Diesel cars have recently become subject to considerable negative publicity thanks to the amount of toxic emissions they produce. Some governments are planning to discourage their use or even ban them from urban areas altogether. Yet some diesel car owners have reacted angrily, arguing they bought the vehicles because they were supposedly the environmentally friendly option.
The science now tells us that diesel vehicles cause more than four times the pollution than petrol cars.
Sadiq Khan, Mayor of London
Diesel was promoted as a more environmentally friendly fuel as part of the EU’s response to the 1997 Kyoto Protocol to reduce greenhouse gas emissions, especially carbon dioxide (CO₂). Diesel engines are “lean-burn”, meaning they use less fuel and more air to get the same performance as a petrol engine.
So, while diesel fuel contains slightly more carbon (2.68kg CO₂/litre) than petrol (2.31kg CO₂/litre), overall CO₂ emissions of a diesel car tend to be lower. In use, on average, this equates to around 200g CO₂/km for petrol and 120g CO₂/km for diesel.
But even when governments were promoting diesel cars, we knew there were issues with toxic emissions (those immediately harmful to humans, not CO₂). Heating air in an engine produces nitrogen oxides (NOₓ) which include the toxic nitrogen dioxide (NO₂), greenhouse gas nitrous oxide (N₂O) and nitric oxide (NO), which reacts with oxygen to form NO₂. In a petrol car, these can be cleaned up by a three-way catalytic converter so that it emits on average around 30% less NOₓ than a diesel car, without after-treatment.
We know that long-term exposure to nitric oxide can significantly increase the risk of respiratory problems, and so these emissions have been regulated for some time. The fine particulate matter (PM) that diesel engines produce also causes cancer and can have acute respiratory effects.
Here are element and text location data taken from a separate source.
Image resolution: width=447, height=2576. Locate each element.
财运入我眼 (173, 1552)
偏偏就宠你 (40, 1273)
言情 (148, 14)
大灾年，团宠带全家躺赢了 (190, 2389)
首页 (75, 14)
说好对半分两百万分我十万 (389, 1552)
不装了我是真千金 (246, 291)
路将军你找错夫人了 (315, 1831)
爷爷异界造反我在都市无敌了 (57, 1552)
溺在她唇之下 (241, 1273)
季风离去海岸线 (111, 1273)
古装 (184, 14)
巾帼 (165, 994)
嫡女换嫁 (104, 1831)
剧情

Particulate filters in car exhausts can reduce PM emissions by more than 90%, but they require good operating conditions and regular maintenance. They can also produce more nitrogen dioxide, making diesel one of the main sources of this toxic gas.
European Union, Author provided
For all the differences between petrol and diesel cars in the past, current EU emissions standards for new vehicles of both types are quite similar. But there are still many older cars on the road that conform to earlier emissions standards.
Plus, in order to achieve these standards, diesel engine manufacturers have had to resort to technologies such as particulate filters, which tend to clog up when used mainly for urban driving. And the latest emissions technology requires the owner to regularly add a urea mixture such as AdBlue to the engine. By contrast, petrol emissions systems regulate themselves, needing less driver input.
The problem is that governments often fail to grasp that focusing on one issue at a time, such as CO₂ output, inevitably leads them to ignore others, such as toxic emissions. It seems likely that to tackle both problems, governments will eventually have to start banning vehicles with internal combustion engines altogether, initially in urban areas and ultimately more generally.
Verdict
For most cars built over the past 20 years that may still be in use, petrol is likely to be less polluting overall than diesel. Petrol cars also require less maintenance to keep them performing at that level. But new, well maintained diesel cars, built to the latest standards have similar emissions to new petrol vehicles.
Review
Aonghus McNabola, associate professor in civil and structural engineering, Trinity College Dublin
Overall I find this a fair reflection on the topic of diesel cars. Some points are worth elaborating further. From a health impact point of view, the public should also be particularly concerned about the fine particulate matter emitted from diesel engines because it is associated with poor heart health. Research has proven that increases in background concentrations of particulate matter result in more hospital admissions and deaths from heart attacks, particularly among those already at risk.
The near EU-wide plan to encourage people to buy diesel vehicles in the past number of years is another example of the lack of connection between air pollution policy and climate change policy, and the difficulties of considering CO₂ emissions separately to the many other thousands of compounds that human activities emit. Replacing petrol cars with diesel ones does result in lower CO₂ emissions and climate impacts but it has clearly been worse for human health.
This article rightly sums up the outlook that new, well maintained diesel vehicles have quite similar levels of particulate emissions to petrol cars, although they are still higher. However, most vehicle fleets are dominated by the older and considerably more polluting, earlier emission standard vehicles. It will take many years for these vehicles to make their way out of operation. During this time, human health will continue to be damaged by diesel emissions.